American actress Marilyn MONROE, USA, 1952
© Philippe Halsman/Magnum Photos

Il fil rouge dell’esposizione è la storia degli anni ’50 vista dall’obiettivo di questi quattordici grandi autori, ma non solo. Tutte le fotografie di questi autori, con sensibilità e storie diverse, sono accomunati da una grande tensione verso l’umanità, verso le persone. “Quindi vedrete” – afferma Muniz – “una carrellata di volti, di occhi, di persone, che sono proprio il fil rouge che si sviluppa in tutti questi anni nella storia di questa agenzia fotografica”. E ancora una volta al centro è lo spettatore che – secondo il curatore – è il protagonista. “Ognuno di voi è proprietario del proprio percorso, e può girare liberamente all’interno di queste stanze. Oltre che una bella mostra, vorremmo che fosse un esercizio di osservare. Osservare diventa per lo spettatore uno stare davanti. Le fotografie, i volti, le persone che guardiamo, sembrano guardarci a loro volta in un’eco di rimandi visivi che ci avvicinano a quella gente, invece, così temporalmente lontana.

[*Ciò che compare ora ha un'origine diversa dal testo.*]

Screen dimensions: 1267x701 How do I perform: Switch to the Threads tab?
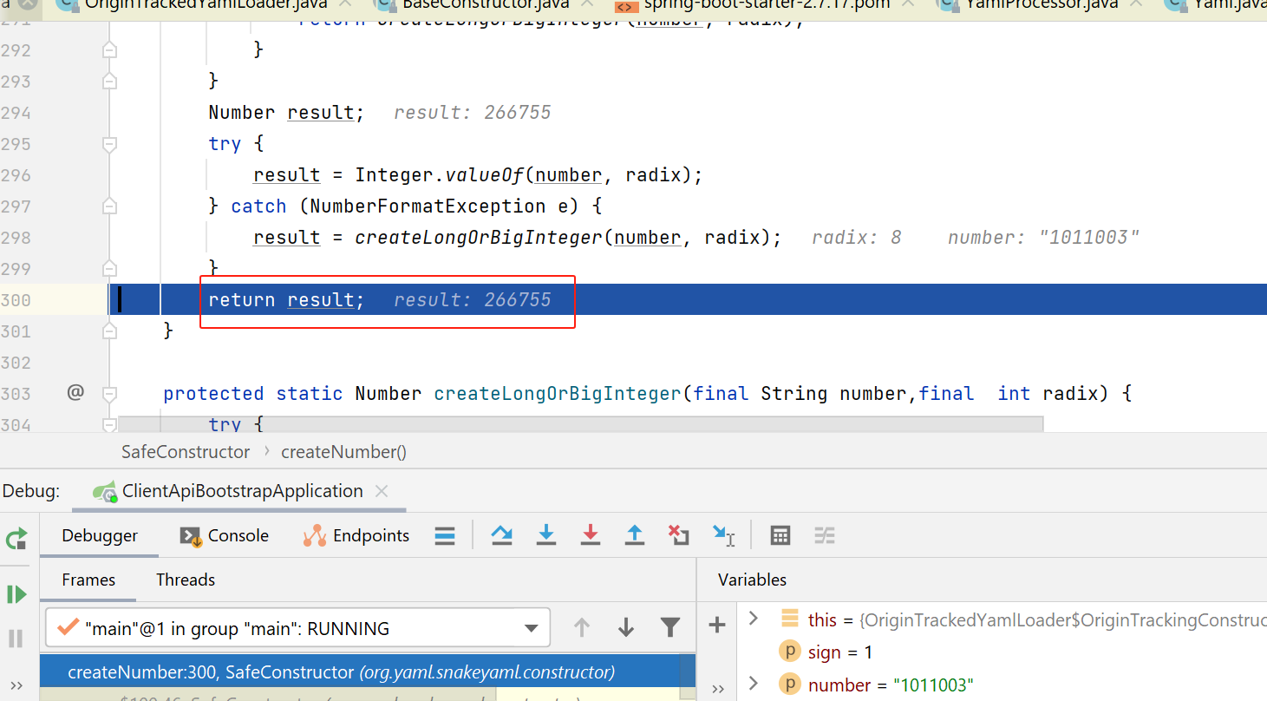pos(186,580)
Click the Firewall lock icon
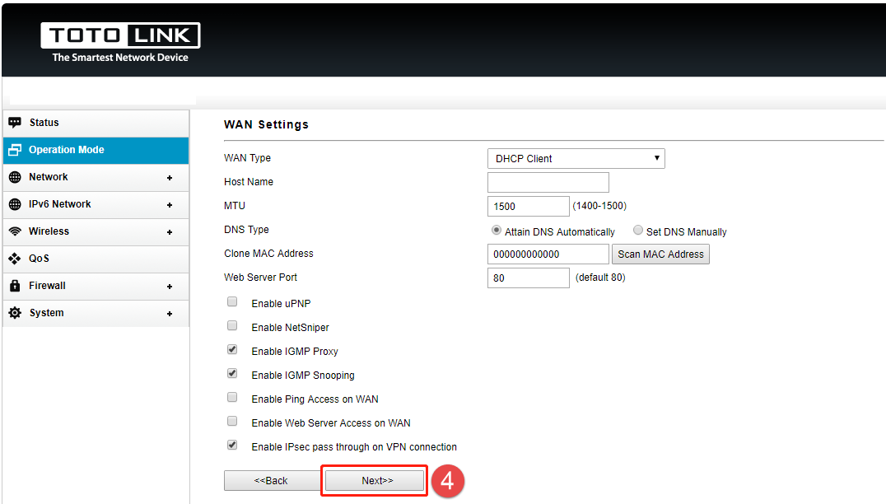The height and width of the screenshot is (504, 886). pos(15,286)
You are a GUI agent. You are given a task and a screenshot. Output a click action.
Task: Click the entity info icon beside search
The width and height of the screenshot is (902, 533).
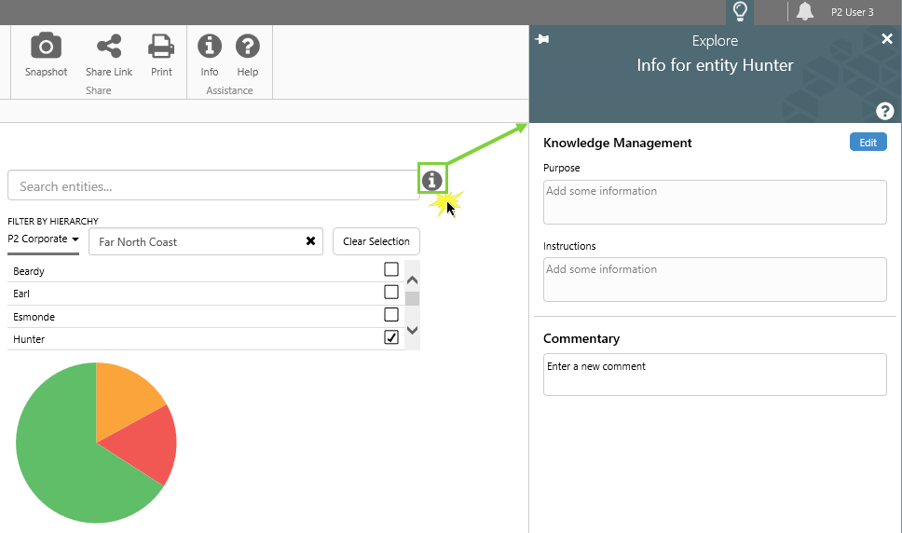coord(431,181)
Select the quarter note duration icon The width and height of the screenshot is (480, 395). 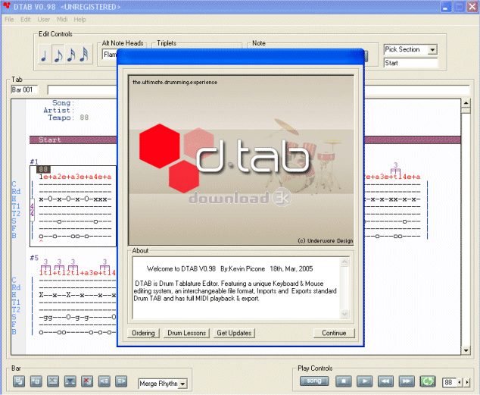click(x=45, y=55)
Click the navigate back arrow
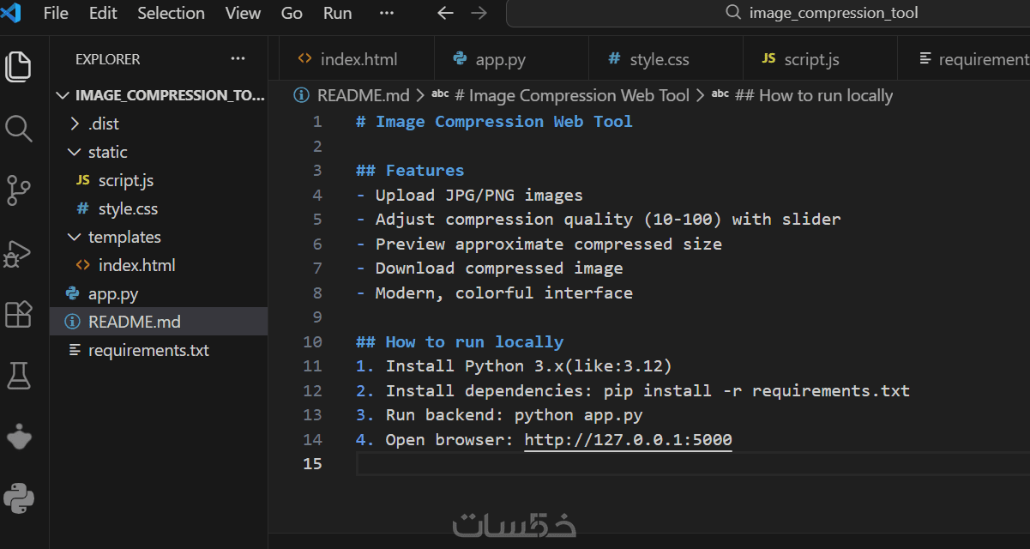The height and width of the screenshot is (549, 1030). tap(444, 13)
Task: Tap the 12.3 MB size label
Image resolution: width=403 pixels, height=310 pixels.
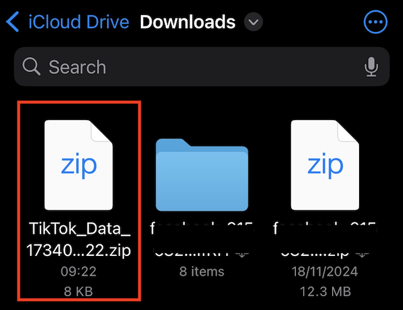Action: (325, 291)
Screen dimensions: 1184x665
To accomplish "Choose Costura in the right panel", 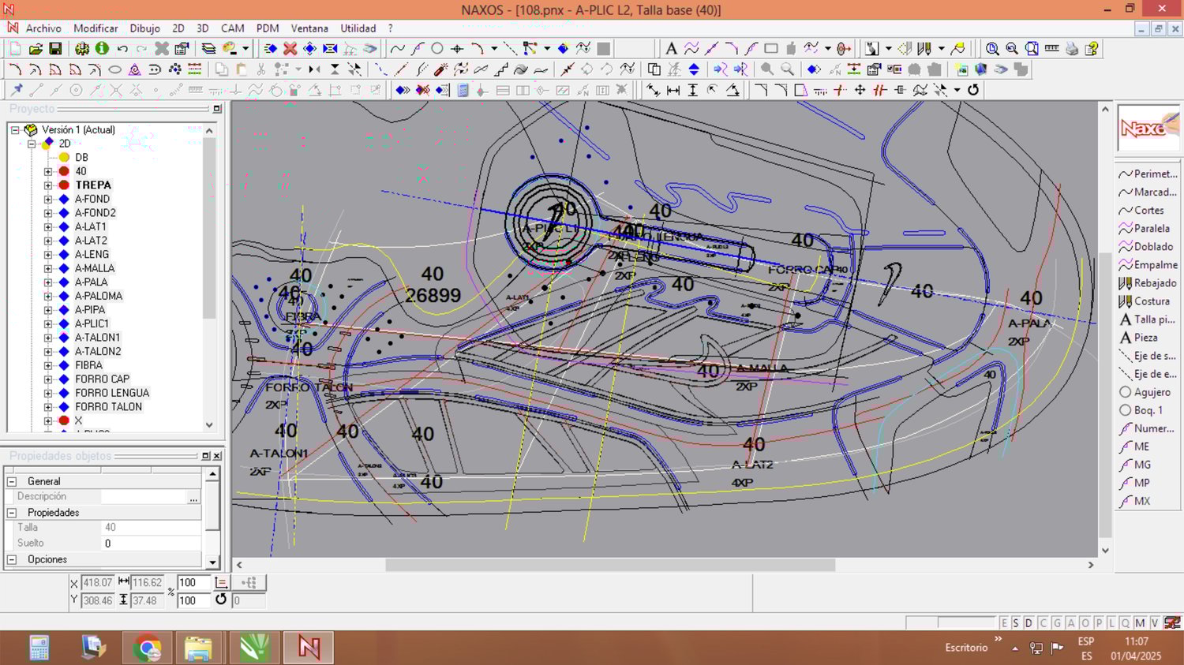I will coord(1151,301).
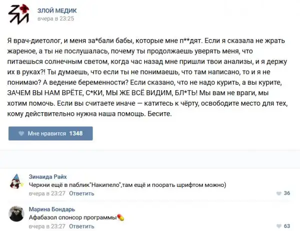Open the Марина Бондарь profile name link
This screenshot has width=300, height=231.
point(52,209)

L’intento è la riflessione condotta da questi grandi autori che hanno cercato di andar oltre la superficie”.

High school teenagers at a coffee shop, Port Jefferson, New York, USA, 1956
© Eve Arnold/Magnum Photos

L’obiettivo dei fotografi – come affermato da Marco Muniz – è cercare di avvicinarsi alla realtà e di essere schietti, neutri, di non modificarla. The 1950s. Storie americane dei grandi fotografi di Magnum sembra condividere l’essenza di quanto teorizzato dalla critica d’arte Lucy Lippard a proposito dell’arte Pop. La definisce un’arte estroversa poiché “arriva al dunque istantaneamente”. Qui, anche la fotografia diviene estroversa, perché pare disposta a portare l’arte verso la vita, verso le cose, verso il mondo. Un mondo che i fotografi in questione catturano in un”istante decisivo” alla Cartier-Bresson, in una volontà di avvicinarsi alle persone, ai fatti, allo scorrere della vita in Robert Capa, al bisogno di utilizzare la fotografia come necessità esistenziale, come testimonianza in Inge Morath, così come in Dennis Stock, Elliott Erwitt, Eve Arnold, Philippe Hartmann e tutti gli altri autori qui in mostra. “Ama le persone e faglielo capire” diceva Robert Capa, e questi autori, con le loro Rolleiflex, Leica, Contax e così via, hanno narrato non solo la storia dell’America in un decennio ingarbugliato ed entusiasta, ma più in generale, hanno raccontato la storia dell’umanità.